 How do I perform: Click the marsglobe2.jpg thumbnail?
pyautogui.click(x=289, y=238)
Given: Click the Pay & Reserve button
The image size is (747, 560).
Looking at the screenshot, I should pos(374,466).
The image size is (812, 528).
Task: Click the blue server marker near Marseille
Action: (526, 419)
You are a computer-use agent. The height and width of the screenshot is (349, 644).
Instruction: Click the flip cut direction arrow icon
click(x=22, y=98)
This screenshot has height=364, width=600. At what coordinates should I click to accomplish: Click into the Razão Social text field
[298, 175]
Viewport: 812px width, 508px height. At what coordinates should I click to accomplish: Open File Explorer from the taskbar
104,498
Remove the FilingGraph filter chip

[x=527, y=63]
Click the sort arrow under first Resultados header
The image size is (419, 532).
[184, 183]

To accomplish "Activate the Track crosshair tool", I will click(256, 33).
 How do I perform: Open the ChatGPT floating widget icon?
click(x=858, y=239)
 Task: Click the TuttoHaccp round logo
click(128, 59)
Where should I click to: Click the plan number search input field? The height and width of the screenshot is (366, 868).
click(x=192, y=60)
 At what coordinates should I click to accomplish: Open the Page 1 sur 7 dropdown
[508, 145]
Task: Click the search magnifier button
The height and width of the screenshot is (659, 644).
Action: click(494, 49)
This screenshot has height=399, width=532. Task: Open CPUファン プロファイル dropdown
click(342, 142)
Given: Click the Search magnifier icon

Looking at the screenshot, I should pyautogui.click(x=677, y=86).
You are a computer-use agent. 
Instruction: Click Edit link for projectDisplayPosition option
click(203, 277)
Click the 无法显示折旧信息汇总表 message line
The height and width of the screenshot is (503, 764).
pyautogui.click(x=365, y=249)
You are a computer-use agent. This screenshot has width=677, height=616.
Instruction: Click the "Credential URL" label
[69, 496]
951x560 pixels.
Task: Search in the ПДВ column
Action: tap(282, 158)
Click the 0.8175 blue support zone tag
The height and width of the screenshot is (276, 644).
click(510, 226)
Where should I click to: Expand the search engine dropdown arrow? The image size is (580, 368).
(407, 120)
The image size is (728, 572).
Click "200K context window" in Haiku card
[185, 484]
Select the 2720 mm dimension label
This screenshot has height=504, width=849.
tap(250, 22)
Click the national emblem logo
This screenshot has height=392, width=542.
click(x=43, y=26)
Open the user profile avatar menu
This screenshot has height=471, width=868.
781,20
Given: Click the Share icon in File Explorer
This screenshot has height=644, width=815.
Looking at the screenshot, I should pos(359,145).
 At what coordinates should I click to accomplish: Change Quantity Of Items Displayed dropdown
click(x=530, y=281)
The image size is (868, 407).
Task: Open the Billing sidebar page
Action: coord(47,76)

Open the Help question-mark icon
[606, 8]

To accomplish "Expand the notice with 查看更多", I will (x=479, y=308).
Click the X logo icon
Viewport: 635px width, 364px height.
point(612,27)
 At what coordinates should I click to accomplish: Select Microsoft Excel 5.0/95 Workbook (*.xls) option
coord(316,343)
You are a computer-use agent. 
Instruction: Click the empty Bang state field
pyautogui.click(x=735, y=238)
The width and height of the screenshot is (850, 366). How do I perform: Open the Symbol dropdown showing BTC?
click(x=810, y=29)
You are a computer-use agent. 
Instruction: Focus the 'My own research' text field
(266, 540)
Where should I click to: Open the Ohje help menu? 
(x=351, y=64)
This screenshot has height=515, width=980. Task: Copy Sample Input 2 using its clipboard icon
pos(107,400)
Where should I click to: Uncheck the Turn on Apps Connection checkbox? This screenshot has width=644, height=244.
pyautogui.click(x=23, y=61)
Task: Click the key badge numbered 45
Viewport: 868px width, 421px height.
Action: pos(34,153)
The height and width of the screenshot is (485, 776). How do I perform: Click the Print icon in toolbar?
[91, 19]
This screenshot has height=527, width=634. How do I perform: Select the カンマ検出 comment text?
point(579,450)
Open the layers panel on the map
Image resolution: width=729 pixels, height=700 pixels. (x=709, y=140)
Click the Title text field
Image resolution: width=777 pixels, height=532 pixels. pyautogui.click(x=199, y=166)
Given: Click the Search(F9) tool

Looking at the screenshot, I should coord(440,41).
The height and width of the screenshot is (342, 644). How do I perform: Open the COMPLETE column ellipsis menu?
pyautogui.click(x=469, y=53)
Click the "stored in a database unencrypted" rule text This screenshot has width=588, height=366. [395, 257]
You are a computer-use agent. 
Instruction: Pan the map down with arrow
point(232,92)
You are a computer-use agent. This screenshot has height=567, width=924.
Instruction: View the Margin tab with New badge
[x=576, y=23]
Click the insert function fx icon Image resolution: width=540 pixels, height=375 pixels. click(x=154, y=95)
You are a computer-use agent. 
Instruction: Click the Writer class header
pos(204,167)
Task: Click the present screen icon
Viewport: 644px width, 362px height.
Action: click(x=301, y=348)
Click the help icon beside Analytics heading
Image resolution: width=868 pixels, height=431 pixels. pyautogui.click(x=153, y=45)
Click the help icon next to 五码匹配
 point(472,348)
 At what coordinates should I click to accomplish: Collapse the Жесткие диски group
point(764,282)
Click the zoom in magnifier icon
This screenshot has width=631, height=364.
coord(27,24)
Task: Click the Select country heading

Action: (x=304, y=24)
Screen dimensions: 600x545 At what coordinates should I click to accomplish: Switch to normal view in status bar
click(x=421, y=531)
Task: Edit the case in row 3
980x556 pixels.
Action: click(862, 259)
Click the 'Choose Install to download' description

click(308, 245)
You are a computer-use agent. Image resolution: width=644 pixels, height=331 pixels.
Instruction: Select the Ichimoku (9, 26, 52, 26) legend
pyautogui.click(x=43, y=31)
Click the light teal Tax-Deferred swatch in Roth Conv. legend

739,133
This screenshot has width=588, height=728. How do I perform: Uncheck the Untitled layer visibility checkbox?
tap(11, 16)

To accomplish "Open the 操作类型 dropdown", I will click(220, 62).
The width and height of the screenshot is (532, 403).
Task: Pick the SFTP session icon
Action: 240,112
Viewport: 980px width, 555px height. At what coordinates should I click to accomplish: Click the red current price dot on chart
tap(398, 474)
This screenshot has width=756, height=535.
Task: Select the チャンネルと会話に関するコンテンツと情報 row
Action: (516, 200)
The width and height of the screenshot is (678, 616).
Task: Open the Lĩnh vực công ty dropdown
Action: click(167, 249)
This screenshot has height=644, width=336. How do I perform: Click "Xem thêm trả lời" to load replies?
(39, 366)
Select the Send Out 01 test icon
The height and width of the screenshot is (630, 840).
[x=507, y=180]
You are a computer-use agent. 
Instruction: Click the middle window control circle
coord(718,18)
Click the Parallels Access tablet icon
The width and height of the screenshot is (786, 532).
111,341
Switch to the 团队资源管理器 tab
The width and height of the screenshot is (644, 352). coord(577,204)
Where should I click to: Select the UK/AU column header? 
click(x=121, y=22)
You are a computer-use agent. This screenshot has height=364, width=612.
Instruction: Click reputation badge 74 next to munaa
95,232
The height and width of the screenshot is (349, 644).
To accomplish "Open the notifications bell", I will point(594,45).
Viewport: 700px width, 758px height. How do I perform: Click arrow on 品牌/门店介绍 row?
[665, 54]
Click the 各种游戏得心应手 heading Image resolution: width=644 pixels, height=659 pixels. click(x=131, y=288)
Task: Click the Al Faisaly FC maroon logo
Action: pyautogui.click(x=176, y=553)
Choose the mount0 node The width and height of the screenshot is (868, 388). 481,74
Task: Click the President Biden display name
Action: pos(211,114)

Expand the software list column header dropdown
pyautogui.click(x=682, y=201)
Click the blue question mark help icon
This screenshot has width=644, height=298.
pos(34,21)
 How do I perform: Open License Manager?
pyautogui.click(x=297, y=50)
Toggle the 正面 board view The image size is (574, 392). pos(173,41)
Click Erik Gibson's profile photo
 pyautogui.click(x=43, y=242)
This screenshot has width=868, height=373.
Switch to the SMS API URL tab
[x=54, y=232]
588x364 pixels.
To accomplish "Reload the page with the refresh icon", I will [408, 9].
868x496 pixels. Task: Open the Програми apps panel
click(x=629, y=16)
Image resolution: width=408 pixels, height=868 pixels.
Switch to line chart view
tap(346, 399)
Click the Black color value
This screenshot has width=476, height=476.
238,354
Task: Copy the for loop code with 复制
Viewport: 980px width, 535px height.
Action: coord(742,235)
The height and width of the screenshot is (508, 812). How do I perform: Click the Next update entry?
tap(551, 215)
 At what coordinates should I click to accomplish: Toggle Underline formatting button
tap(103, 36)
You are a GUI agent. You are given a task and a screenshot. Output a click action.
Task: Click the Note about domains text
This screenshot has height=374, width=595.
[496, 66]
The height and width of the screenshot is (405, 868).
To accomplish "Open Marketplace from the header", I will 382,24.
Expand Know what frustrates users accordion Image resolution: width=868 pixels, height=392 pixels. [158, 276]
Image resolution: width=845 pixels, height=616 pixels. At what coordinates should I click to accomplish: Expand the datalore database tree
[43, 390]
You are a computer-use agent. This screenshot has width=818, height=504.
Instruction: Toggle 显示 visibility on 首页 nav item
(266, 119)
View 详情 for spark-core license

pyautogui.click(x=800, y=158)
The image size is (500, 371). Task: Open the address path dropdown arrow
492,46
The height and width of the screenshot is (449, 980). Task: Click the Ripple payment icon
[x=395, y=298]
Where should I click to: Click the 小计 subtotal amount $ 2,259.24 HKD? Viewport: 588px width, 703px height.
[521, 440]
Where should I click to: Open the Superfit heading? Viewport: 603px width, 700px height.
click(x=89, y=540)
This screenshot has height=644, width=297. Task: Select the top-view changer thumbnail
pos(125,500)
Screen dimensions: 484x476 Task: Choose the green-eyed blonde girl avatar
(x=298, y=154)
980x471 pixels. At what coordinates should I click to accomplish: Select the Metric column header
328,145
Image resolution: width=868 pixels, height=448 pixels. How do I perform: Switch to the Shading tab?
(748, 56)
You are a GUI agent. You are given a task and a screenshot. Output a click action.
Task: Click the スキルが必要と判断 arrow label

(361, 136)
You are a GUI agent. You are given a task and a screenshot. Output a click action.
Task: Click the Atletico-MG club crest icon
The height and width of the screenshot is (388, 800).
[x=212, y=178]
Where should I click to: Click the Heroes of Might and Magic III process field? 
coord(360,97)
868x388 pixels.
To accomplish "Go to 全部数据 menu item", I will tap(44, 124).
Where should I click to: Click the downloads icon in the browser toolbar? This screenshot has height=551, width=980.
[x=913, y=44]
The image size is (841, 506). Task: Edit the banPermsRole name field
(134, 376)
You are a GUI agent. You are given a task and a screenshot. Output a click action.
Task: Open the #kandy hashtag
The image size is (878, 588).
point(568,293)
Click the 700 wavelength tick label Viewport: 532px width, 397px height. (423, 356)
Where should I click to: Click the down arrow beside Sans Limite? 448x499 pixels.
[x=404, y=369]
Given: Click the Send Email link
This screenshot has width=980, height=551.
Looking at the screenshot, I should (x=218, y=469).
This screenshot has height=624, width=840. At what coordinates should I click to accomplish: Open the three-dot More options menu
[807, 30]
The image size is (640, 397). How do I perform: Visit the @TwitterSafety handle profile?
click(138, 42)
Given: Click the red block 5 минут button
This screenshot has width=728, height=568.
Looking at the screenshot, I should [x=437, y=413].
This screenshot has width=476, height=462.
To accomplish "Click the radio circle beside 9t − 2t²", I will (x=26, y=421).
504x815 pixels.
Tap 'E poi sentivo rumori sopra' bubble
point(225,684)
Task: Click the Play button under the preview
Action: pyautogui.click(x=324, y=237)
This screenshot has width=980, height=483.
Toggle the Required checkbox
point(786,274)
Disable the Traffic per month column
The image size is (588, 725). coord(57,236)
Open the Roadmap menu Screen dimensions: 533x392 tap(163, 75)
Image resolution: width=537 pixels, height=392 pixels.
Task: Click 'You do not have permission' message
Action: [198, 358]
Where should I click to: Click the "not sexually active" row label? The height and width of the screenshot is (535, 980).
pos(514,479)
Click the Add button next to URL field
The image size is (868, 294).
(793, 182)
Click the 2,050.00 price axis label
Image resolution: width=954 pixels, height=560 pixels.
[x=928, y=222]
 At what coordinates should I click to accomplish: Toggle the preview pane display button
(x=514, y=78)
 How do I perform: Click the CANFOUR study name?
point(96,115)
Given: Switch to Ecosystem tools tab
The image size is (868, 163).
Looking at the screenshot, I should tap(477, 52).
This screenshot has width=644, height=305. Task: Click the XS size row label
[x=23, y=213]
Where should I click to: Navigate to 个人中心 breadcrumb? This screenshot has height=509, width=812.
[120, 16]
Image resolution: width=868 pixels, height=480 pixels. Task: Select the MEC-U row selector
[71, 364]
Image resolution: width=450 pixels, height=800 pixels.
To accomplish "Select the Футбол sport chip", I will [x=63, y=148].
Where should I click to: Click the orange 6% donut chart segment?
-=-=-
Problem: In the records above, how many lines contain the string "Send"? Only that number should be written.

Task result: 2